[Opening Dataset section]

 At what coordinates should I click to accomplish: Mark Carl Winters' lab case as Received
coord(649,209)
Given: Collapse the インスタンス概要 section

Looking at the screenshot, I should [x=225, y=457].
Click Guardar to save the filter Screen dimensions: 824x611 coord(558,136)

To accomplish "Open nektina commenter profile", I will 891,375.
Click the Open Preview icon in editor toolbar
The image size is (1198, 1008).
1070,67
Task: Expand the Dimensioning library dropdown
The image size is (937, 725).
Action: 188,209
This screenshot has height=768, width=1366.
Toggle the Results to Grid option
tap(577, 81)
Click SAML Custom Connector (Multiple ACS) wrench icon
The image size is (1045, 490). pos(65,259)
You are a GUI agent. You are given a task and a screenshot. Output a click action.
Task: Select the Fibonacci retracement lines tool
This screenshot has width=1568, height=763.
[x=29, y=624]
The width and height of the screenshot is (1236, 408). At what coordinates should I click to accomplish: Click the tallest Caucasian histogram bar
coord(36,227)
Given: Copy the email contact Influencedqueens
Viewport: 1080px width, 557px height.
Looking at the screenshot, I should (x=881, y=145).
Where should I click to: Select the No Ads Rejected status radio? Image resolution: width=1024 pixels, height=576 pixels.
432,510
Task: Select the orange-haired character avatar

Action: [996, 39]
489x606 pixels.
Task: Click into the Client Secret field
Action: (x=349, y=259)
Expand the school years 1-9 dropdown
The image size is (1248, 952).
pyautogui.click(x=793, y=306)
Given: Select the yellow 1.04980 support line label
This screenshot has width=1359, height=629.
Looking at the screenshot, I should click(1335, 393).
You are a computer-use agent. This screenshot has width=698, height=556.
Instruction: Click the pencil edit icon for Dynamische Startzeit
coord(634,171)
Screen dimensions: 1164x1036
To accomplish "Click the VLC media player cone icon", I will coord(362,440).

[Closing Dataset section]

### About this task
Up to and including the last line above, starting with the line that contains "This screenshot has width=1359, height=629.", return each line exactly and nothing else.

### Output
This screenshot has width=1359, height=629.
Looking at the screenshot, I should click(1335, 393).
You are a computer-use agent. This screenshot has width=698, height=556.
Instruction: Click the pencil edit icon for Dynamische Startzeit
coord(634,171)
Screen dimensions: 1164x1036
To accomplish "Click the VLC media player cone icon", I will coord(362,440).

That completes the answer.